Stored data entries

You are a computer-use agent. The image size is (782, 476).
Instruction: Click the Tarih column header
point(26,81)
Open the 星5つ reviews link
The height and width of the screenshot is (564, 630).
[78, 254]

#### WHAT THE TASK REQUIRES
What you need to do is repeat every record above exactly.

#### REPLY
You are a computer-use agent. The image size is (782, 476).
Instruction: Click the Tarih column header
point(26,81)
Open the 星5つ reviews link
The height and width of the screenshot is (564, 630).
[78, 254]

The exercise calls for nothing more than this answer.